● **Given entries**:

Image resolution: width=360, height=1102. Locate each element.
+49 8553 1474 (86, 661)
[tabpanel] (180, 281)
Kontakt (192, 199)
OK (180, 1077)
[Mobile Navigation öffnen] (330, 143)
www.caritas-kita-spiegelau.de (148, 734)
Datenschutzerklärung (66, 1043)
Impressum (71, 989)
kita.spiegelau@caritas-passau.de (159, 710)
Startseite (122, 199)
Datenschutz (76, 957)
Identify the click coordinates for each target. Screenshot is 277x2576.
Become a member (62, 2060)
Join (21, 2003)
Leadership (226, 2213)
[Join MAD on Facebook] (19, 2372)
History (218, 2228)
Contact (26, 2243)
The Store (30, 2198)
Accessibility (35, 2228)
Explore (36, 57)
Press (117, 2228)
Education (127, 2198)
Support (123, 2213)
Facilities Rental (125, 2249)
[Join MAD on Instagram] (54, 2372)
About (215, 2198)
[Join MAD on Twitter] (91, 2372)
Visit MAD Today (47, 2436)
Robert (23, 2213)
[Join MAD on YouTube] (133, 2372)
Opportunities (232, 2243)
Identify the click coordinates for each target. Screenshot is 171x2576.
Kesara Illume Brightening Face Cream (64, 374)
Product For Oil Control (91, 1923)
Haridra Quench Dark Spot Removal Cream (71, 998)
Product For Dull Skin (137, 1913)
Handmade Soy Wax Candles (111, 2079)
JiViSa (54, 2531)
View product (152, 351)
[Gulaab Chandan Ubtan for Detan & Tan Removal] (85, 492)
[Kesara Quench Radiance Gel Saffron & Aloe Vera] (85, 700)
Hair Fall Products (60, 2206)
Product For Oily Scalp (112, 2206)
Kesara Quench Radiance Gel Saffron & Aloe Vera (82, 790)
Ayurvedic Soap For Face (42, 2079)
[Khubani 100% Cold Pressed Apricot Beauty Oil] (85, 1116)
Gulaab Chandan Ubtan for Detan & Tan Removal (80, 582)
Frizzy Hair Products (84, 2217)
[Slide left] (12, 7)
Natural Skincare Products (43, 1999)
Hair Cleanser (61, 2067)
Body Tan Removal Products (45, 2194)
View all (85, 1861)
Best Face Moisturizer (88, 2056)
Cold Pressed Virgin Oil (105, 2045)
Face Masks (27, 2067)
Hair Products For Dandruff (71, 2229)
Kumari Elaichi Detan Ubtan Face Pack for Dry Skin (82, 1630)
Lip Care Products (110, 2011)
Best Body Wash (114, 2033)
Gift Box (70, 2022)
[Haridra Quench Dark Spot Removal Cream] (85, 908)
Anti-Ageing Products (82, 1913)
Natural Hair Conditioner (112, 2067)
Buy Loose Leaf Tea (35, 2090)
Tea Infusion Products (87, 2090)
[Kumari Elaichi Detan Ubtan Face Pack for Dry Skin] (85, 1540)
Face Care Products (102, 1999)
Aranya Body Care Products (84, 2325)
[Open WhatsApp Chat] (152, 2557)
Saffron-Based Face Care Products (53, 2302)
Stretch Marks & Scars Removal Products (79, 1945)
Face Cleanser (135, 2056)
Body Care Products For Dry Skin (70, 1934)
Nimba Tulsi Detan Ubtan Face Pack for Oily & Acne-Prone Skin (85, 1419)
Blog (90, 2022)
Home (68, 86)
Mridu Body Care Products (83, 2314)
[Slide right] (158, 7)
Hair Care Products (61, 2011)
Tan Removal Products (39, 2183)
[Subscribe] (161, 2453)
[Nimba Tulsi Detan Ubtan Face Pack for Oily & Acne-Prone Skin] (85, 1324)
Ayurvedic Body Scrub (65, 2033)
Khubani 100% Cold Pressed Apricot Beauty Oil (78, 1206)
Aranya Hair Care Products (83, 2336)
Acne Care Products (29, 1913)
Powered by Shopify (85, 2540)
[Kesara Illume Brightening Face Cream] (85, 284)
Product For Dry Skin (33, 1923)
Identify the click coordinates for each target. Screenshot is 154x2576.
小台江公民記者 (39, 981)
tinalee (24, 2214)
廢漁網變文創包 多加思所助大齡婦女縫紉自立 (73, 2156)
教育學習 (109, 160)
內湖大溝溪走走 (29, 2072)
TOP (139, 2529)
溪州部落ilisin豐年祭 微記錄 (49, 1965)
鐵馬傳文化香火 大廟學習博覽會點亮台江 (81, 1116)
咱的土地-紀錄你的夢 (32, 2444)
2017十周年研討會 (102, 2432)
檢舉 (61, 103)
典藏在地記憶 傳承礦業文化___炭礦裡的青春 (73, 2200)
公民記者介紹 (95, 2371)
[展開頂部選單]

● **Exercise directions**:
Transcribe the data above in its entirety, exactly.

● **Answer section**:
Image resolution: width=360, height=1102. Locate each element.
+49 8553 1474 (86, 661)
[tabpanel] (180, 281)
Kontakt (192, 199)
OK (180, 1077)
[Mobile Navigation öffnen] (330, 143)
www.caritas-kita-spiegelau.de (148, 734)
Datenschutzerklärung (66, 1043)
Impressum (71, 989)
kita.spiegelau@caritas-passau.de (159, 710)
Startseite (122, 199)
Datenschutz (76, 957)
Identify the click coordinates for each target. Screenshot is 277x2576.
Become a member (62, 2060)
Join (21, 2003)
Leadership (226, 2213)
[Join MAD on Facebook] (19, 2372)
History (218, 2228)
Contact (26, 2243)
The Store (30, 2198)
Accessibility (35, 2228)
Explore (36, 57)
Press (117, 2228)
Education (127, 2198)
Support (123, 2213)
Facilities Rental (125, 2249)
[Join MAD on Instagram] (54, 2372)
About (215, 2198)
[Join MAD on Twitter] (91, 2372)
Visit MAD Today (47, 2436)
Robert (23, 2213)
[Join MAD on YouTube] (133, 2372)
Opportunities (232, 2243)
Identify the click coordinates for each target. Screenshot is 171x2576.
Kesara Illume Brightening Face Cream (64, 374)
Product For Oil Control (91, 1923)
Haridra Quench Dark Spot Removal Cream (71, 998)
Product For Dull Skin (137, 1913)
Handmade Soy Wax Candles (111, 2079)
JiViSa (54, 2531)
View product (152, 351)
[Gulaab Chandan Ubtan for Detan & Tan Removal] (85, 492)
[Kesara Quench Radiance Gel Saffron & Aloe Vera] (85, 700)
Hair Fall Products (60, 2206)
Product For Oily Scalp (112, 2206)
Kesara Quench Radiance Gel Saffron & Aloe Vera (82, 790)
Ayurvedic Soap For Face (42, 2079)
[Khubani 100% Cold Pressed Apricot Beauty Oil] (85, 1116)
Gulaab Chandan Ubtan for Detan & Tan Removal (80, 582)
Frizzy Hair Products (84, 2217)
[Slide left] (12, 7)
Natural Skincare Products (43, 1999)
Hair Cleanser (61, 2067)
Body Tan Removal Products (45, 2194)
View all (85, 1861)
Best Face Moisturizer (88, 2056)
Cold Pressed Virgin Oil (105, 2045)
Face Masks (27, 2067)
Hair Products For Dandruff (71, 2229)
Kumari Elaichi Detan Ubtan Face Pack for Dry Skin (82, 1630)
Lip Care Products (110, 2011)
Best Body Wash (114, 2033)
Gift Box (70, 2022)
[Haridra Quench Dark Spot Removal Cream] (85, 908)
Anti-Ageing Products (82, 1913)
Natural Hair Conditioner (112, 2067)
Buy Loose Leaf Tea (35, 2090)
Tea Infusion Products (87, 2090)
[Kumari Elaichi Detan Ubtan Face Pack for Dry Skin] (85, 1540)
Face Care Products (102, 1999)
Aranya Body Care Products (84, 2325)
[Open WhatsApp Chat] (152, 2557)
Saffron-Based Face Care Products (53, 2302)
Stretch Marks & Scars Removal Products (79, 1945)
Face Cleanser (135, 2056)
Body Care Products For Dry Skin (70, 1934)
Nimba Tulsi Detan Ubtan Face Pack for Oily & Acne-Prone Skin (85, 1419)
Blog (90, 2022)
Home (68, 86)
Mridu Body Care Products (83, 2314)
[Slide right] (158, 7)
Hair Care Products (61, 2011)
Tan Removal Products (39, 2183)
[Subscribe] (161, 2453)
[Nimba Tulsi Detan Ubtan Face Pack for Oily & Acne-Prone Skin] (85, 1324)
Ayurvedic Body Scrub (65, 2033)
Khubani 100% Cold Pressed Apricot Beauty Oil (78, 1206)
Aranya Hair Care Products (83, 2336)
Acne Care Products (29, 1913)
Powered by Shopify (85, 2540)
[Kesara Illume Brightening Face Cream] (85, 284)
Product For Dry Skin (33, 1923)
Identify the click coordinates for each target. Screenshot is 154x2576.
小台江公民記者 (39, 981)
tinalee (24, 2214)
廢漁網變文創包 多加思所助大齡婦女縫紉自立 (73, 2156)
教育學習 (109, 160)
內湖大溝溪走走 (29, 2072)
TOP (139, 2529)
溪州部落ilisin豐年祭 微記錄 (49, 1965)
鐵馬傳文化香火 大廟學習博覽會點亮台江 (81, 1116)
咱的土地-紀錄你的夢 (32, 2444)
2017十周年研討會 (102, 2432)
檢舉 (61, 103)
典藏在地記憶 傳承礦業文化___炭礦裡的青春 (73, 2200)
公民記者介紹 (95, 2371)
[展開頂部選單]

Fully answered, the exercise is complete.